--- START OF Source ---
Fluid Attacks' platform ETL
This ETL process extracts data from the Fluid Attacks' platform database (dynamo) and sends it to the warehouse (redshift).
Local execution and sending of jobs will require to
setup your terminal
and have access to the
prod_observes
role and the CACHIX_AUTH_TOKEN
environment variable.
Architecture
The ETL has two core procedures:
Data-schema determination
where the schema of the data is inferred.
Data refresh (the ETL)
where all data is updated from dynamodb to redshift
The ETL has four phases:
Segment ETL (dynamo -> s3)
where the ETL is executed over a segment of the dynamo data and saves it on s3.
Preparation
where a pristine staging (a.k.a. loading) redshift-schema is created for temporal store of the new data.
Upload ETL (s3 -> redshift)
where the codified s3 data is uploaded to the corresponding tables on the staging redshift-schema.
Replacement
where the staging schema becomes the new source of truth.
Do not confuse: redshift-schema is an entity that groups a collection of tables (like a folder), instead, data-schema is the metadata of some data (e.g. their column names and types)
Data refresh
Segment ETL
The segment ETL is a multi-node job (on various machines) that is executed on aws-batch. Internally the procedure consist of:
Segment extraction
The data is extracted using a parallel scan over one specific segment.
Data transform
By using the auto generated data-schemas, the data is adjusted.
S3 upload
Data is transformed into a csv file (one for each data-schema) and uploaded into the observes.etl-data bucket.
Data is uploaded first to s3 and then to redshift due to performance issues. The custom redshift load query from s3 is more efficient than direct upload queries.
--- END OF Source ---
--- START OF Collected material ---
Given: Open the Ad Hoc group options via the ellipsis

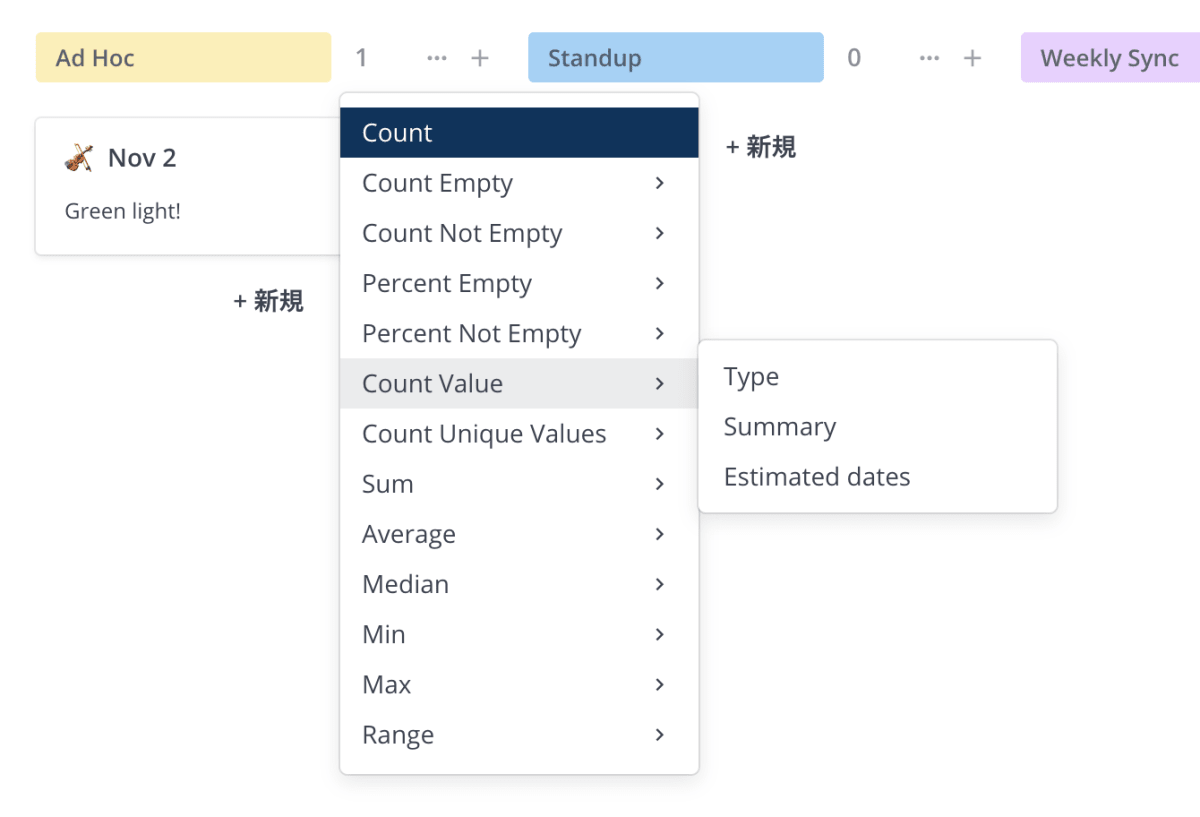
--- END OF Collected material ---
> Task to complete: Why does the ETL description say data goes to s3 before redshift? The listing is separate material from the ETL description.

> Answer for this exercise: The custom redshift load query from s3 performs better than direct upload queries.